_What to do_.
Which lines of the entries below run from the one holding "Task: Click the Unsaved Filter entry" to the one holding "Screen dimensions: 550x416", inclusive? Set down exactly those lines and no others.

Records provided below:

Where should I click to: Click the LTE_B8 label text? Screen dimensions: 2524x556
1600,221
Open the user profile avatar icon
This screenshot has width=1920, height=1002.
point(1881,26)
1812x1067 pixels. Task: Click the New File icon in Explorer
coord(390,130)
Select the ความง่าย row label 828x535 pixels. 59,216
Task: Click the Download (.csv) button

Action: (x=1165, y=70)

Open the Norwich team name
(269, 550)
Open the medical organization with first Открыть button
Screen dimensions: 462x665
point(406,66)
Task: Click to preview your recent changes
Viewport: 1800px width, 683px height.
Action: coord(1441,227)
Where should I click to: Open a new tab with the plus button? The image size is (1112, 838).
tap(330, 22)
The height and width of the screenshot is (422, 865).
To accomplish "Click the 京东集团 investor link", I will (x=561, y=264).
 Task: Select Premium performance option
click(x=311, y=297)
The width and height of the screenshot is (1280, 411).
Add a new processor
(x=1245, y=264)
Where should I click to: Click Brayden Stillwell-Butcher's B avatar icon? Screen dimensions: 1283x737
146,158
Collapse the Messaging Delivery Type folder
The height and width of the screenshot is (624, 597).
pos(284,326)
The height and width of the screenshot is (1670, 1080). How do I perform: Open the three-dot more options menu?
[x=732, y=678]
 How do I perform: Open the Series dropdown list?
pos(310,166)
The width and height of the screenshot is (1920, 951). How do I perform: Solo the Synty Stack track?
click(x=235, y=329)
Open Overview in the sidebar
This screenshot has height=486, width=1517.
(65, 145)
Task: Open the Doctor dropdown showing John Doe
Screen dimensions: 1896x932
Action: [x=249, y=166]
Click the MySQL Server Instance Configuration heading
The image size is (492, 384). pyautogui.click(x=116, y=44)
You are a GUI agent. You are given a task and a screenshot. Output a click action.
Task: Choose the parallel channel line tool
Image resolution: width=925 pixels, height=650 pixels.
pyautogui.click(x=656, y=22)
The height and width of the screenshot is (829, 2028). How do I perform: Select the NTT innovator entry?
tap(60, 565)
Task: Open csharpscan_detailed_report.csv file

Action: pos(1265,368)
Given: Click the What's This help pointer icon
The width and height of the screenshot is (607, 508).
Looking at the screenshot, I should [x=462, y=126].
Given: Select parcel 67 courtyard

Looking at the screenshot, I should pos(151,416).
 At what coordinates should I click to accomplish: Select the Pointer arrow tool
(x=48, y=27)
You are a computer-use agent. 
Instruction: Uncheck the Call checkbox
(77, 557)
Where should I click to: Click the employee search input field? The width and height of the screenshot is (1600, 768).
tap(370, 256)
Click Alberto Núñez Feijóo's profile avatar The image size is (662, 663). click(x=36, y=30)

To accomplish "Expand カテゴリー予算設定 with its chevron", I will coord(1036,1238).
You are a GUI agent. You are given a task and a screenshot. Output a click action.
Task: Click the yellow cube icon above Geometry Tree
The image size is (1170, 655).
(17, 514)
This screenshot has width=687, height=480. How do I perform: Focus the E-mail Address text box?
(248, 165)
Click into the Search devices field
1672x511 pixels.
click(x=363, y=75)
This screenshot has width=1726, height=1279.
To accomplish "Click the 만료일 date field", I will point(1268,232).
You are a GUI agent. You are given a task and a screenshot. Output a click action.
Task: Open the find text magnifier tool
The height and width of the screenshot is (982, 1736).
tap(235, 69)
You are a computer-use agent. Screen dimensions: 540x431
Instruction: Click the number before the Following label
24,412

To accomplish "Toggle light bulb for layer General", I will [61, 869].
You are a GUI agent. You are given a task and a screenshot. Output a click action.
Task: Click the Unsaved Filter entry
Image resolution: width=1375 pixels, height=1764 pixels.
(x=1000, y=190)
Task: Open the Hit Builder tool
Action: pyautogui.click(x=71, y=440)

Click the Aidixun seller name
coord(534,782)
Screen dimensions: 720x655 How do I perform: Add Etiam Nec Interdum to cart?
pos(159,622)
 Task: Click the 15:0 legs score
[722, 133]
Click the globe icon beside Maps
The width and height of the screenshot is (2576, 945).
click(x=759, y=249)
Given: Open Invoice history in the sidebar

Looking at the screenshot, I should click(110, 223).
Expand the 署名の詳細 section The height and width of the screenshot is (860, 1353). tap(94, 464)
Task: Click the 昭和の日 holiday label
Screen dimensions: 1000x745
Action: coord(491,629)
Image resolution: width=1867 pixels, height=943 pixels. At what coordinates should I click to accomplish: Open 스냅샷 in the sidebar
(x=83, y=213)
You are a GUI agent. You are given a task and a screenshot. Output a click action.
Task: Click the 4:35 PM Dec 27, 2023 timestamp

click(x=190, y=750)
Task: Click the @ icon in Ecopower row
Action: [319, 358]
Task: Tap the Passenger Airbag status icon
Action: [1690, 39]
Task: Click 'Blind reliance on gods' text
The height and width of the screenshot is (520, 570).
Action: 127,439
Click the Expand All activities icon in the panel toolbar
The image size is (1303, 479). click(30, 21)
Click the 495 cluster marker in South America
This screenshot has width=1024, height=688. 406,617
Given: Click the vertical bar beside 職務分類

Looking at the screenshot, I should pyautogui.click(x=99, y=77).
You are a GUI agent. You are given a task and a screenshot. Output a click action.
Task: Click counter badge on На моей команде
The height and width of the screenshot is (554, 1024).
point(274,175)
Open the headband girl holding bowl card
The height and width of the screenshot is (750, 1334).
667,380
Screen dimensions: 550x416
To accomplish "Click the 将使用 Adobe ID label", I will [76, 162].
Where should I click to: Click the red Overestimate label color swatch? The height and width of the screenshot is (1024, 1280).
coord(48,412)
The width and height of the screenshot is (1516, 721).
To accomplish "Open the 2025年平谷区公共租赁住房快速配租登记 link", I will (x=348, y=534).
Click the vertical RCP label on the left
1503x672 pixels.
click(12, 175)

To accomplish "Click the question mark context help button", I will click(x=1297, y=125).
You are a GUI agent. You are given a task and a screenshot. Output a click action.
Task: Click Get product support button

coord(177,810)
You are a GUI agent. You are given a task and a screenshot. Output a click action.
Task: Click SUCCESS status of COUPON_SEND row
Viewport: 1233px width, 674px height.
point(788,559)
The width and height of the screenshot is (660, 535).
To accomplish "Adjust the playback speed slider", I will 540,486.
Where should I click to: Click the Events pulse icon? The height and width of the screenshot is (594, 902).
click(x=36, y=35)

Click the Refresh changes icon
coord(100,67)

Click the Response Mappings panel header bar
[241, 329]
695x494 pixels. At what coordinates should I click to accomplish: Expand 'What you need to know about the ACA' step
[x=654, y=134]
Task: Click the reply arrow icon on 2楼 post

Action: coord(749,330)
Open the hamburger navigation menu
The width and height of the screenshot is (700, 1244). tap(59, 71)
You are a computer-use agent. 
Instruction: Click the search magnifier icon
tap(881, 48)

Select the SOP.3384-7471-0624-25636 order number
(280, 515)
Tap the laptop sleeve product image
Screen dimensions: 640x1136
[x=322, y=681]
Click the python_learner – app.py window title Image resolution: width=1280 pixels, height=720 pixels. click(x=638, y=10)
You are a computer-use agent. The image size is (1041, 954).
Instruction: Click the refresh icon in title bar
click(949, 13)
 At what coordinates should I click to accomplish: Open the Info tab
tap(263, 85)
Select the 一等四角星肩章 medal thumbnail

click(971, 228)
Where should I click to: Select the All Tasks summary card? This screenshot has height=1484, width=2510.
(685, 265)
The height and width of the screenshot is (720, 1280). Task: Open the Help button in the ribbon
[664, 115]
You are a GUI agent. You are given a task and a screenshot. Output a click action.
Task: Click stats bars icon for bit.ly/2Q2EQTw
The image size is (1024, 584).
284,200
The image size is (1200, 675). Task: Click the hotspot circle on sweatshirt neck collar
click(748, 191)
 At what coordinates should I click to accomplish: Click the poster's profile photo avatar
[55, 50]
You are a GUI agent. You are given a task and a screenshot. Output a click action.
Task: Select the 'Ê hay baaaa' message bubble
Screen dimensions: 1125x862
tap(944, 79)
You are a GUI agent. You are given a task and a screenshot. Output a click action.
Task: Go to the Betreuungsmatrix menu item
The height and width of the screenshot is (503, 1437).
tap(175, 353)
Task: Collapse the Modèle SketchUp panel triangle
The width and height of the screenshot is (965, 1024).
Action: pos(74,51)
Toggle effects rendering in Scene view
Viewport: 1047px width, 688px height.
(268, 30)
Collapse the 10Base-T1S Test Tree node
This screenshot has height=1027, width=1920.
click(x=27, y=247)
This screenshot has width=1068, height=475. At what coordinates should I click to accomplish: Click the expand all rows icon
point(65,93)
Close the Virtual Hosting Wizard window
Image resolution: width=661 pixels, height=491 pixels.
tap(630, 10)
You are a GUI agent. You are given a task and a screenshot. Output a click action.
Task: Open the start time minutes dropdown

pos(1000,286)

End of Records provided.

_Solved problem_.
Task: Click the Unsaved Filter entry
Image resolution: width=1375 pixels, height=1764 pixels.
(x=1000, y=190)
Task: Open the Hit Builder tool
Action: pyautogui.click(x=71, y=440)

Click the Aidixun seller name
coord(534,782)
Screen dimensions: 720x655 How do I perform: Add Etiam Nec Interdum to cart?
pos(159,622)
 Task: Click the 15:0 legs score
[722, 133]
Click the globe icon beside Maps
The width and height of the screenshot is (2576, 945).
click(x=759, y=249)
Given: Open Invoice history in the sidebar

Looking at the screenshot, I should click(110, 223).
Expand the 署名の詳細 section The height and width of the screenshot is (860, 1353). tap(94, 464)
Task: Click the 昭和の日 holiday label
Screen dimensions: 1000x745
Action: coord(491,629)
Image resolution: width=1867 pixels, height=943 pixels. At what coordinates should I click to accomplish: Open 스냅샷 in the sidebar
(x=83, y=213)
You are a GUI agent. You are given a task and a screenshot. Output a click action.
Task: Click the 4:35 PM Dec 27, 2023 timestamp

click(x=190, y=750)
Task: Click the @ icon in Ecopower row
Action: [319, 358]
Task: Tap the Passenger Airbag status icon
Action: [1690, 39]
Task: Click 'Blind reliance on gods' text
The height and width of the screenshot is (520, 570).
Action: 127,439
Click the Expand All activities icon in the panel toolbar
The image size is (1303, 479). click(30, 21)
Click the 495 cluster marker in South America
This screenshot has width=1024, height=688. 406,617
Given: Click the vertical bar beside 職務分類

Looking at the screenshot, I should pyautogui.click(x=99, y=77).
You are a GUI agent. You are given a task and a screenshot. Output a click action.
Task: Click counter badge on На моей команде
The height and width of the screenshot is (554, 1024).
point(274,175)
Open the headband girl holding bowl card
The height and width of the screenshot is (750, 1334).
667,380
Screen dimensions: 550x416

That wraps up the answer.